The name slow loris is derived from a Dutch word ‘loeris’, meaning a clown. With its big eyes, set on a pleasant and seemingly smiling face, it is easy to see how this mammal acquired its name.

It does move in slow motion, almost sloth-like by day, but as an essentially nocturnal animal it can move more rapidly at night, stealthily creeping along the rainforest canopy to steal up to an unsuspecting bird, insect or lizard. The speed of its powerful hands to catch its prey has to be seen to be believed.

I have only ever seen three slow lorises in very different locations and situations in Sabah and Sarawak.

The first time was on a night incursion into the rainforest at Danum Valley in Sabah, where I caught a glimpse of its glittering eyes with my head torch. My second sighting was in daytime at Bako National Park but again it was a fleeting view of this furry ball asleep as a pack of marauding macaques snapped at my heels!

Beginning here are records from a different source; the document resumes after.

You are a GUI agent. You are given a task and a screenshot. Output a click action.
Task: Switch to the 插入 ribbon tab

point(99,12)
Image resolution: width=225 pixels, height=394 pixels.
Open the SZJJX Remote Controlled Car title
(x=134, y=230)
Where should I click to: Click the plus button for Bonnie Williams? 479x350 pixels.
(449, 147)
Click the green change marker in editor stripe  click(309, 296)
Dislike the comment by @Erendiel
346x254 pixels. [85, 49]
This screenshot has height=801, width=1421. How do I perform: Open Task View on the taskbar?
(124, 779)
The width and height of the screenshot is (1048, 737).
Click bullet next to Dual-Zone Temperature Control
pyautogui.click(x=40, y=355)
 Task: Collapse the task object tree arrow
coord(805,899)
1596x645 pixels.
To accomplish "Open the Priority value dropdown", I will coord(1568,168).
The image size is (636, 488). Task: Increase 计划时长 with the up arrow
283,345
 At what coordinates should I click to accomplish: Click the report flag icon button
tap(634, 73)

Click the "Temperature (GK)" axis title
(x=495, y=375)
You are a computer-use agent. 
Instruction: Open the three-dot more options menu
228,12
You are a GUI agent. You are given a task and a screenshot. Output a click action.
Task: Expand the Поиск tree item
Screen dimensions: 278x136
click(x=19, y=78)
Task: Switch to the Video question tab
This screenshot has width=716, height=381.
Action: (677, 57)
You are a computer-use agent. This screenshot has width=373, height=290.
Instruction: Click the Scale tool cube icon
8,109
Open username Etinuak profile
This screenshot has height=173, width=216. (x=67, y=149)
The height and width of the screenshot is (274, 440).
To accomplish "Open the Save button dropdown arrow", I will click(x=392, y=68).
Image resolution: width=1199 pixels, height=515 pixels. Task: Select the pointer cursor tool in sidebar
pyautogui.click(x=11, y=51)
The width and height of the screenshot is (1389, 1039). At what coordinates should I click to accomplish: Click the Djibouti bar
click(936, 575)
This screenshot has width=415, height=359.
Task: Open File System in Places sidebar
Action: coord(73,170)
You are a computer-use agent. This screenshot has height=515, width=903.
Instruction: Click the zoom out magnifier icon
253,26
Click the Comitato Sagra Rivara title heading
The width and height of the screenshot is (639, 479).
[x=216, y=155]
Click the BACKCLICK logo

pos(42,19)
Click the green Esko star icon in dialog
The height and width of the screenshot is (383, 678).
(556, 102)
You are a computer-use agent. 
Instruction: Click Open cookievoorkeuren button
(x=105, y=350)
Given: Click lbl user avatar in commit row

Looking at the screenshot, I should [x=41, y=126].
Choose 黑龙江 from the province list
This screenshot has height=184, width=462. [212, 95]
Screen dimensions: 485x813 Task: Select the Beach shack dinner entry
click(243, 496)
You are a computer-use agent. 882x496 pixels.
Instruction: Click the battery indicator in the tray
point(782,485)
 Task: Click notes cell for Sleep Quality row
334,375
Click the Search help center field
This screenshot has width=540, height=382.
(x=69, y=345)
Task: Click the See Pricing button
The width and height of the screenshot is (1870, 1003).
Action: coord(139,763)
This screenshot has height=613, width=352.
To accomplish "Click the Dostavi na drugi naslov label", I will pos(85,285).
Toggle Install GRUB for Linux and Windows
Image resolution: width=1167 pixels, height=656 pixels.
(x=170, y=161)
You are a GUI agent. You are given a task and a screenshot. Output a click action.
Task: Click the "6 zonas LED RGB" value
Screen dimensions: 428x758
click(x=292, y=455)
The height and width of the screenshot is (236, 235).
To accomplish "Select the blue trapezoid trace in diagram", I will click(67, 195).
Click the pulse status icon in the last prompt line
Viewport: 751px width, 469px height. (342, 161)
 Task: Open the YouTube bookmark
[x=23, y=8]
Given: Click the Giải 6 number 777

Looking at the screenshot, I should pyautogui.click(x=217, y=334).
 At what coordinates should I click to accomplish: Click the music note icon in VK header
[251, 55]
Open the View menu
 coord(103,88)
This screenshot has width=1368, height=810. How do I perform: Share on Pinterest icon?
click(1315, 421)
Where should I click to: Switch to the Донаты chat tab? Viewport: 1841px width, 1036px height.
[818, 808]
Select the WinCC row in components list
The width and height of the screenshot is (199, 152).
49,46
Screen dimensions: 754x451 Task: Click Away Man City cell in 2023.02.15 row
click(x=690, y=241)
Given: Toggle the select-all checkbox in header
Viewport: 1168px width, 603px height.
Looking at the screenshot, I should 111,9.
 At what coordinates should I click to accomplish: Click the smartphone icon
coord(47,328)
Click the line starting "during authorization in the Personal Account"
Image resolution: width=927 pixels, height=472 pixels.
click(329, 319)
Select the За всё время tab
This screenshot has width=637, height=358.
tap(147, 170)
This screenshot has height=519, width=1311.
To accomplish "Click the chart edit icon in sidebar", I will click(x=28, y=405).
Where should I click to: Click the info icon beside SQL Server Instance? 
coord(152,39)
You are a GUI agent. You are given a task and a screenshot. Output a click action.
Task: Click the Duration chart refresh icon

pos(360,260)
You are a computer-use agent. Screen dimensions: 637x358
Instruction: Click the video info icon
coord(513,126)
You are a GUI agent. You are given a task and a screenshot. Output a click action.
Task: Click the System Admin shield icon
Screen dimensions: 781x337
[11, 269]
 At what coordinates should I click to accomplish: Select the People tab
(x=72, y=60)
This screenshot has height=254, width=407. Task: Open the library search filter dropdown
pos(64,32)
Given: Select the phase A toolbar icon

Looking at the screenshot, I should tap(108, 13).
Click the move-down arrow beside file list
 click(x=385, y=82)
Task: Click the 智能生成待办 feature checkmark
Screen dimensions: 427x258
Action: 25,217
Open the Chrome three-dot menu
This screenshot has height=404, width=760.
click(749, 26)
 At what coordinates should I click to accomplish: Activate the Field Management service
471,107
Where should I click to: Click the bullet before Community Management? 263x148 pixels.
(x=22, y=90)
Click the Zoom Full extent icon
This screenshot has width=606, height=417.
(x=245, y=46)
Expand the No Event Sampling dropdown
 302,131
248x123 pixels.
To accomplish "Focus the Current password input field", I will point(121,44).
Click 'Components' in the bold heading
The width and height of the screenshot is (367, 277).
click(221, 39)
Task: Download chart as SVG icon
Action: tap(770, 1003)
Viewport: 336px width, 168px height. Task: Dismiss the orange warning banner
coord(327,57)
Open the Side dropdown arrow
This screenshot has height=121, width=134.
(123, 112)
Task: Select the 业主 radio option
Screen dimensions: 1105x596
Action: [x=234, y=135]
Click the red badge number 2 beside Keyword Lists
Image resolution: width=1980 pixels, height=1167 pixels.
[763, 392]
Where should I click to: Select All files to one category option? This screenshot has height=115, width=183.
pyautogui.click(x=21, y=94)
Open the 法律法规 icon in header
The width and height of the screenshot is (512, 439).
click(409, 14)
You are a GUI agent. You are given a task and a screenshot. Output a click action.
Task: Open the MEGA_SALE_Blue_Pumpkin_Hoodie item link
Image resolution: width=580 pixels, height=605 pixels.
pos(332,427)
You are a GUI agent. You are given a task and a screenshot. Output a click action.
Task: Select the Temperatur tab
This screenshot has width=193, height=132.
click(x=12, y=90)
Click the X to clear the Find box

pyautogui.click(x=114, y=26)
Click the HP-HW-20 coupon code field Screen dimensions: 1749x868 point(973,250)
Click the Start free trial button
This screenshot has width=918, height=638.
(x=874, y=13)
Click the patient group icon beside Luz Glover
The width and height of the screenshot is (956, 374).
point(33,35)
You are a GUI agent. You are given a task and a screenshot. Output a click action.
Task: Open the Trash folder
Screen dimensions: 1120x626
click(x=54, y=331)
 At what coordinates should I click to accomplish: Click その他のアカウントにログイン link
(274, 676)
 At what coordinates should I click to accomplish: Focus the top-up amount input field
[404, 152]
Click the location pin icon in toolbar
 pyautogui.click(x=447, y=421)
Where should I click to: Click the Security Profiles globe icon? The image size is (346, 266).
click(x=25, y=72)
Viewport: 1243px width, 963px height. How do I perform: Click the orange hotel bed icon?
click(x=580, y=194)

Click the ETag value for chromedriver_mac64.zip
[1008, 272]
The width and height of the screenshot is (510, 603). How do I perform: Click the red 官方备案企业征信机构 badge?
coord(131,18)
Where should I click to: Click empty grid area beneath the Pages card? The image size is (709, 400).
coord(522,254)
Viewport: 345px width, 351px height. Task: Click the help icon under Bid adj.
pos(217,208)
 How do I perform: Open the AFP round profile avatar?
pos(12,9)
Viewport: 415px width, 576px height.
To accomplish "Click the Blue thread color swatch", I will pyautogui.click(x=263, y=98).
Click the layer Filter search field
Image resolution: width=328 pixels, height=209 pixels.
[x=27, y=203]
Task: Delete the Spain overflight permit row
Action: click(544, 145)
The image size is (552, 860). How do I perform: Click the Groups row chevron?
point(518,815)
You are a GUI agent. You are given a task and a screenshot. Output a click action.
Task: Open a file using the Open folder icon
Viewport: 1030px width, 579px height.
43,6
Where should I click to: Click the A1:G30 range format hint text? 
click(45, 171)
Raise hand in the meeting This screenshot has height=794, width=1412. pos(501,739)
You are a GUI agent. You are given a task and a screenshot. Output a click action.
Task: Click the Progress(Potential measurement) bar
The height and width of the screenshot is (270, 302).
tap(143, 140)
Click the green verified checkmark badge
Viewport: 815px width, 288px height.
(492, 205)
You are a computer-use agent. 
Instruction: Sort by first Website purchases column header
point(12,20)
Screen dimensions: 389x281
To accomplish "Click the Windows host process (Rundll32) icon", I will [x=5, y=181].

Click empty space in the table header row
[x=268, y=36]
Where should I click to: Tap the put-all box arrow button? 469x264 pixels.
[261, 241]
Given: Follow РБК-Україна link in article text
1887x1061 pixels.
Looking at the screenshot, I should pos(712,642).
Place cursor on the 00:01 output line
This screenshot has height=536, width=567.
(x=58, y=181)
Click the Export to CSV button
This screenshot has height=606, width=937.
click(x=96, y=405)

My third encounter with a slow loris is the most indelibly inscribed in my mind — when I stopped to buy vegetables from a roadside stall in Sabah. The stall owner invited me behind the facade of his roadside vegetable stall to buy captured wild animals.

I saw curled up and penned-in pangolins, caged birds, and most tragically a slow loris tethered by a dog collar and chain to a roof rafter. This was my first experience of the truly dark side of illicit animal sales. Suffice to say without sufficient money, I walked away in absolute disgust.

Robert Shelford, Sarawak Museum curator from 1897 to 1904, described the slow loris in his 1916 book ‘A Naturalist in Borneo’ as “a slow moving arboreal animal with no tail and large eyes”. According to Shelford, this animal was “used to provide medicinal and magical properties”. He then lists, how each part of the animal’s anatomy was used for alleged, but never scientifically proven, medicinal potions for this or that ailment. It makes for gory reading.

Shelford assumed that there was only one species of slow loris in Borneo, which he recorded as Nycticebus tardigradus. A century later we now know of five species, each with its own distinctive head markings.

The smallest species of this animal, which lacks a second incisor tooth, the Borneo slow loris (Nycticebus menagenis) is named after the Menage Scientific Expedition to the Philippines in 1894. Found mainly in primary and secondary lowland forests, it weighs up to 300 grams and is distinguished by its round head, very short ears, red to golden brown fur and vestigial tail.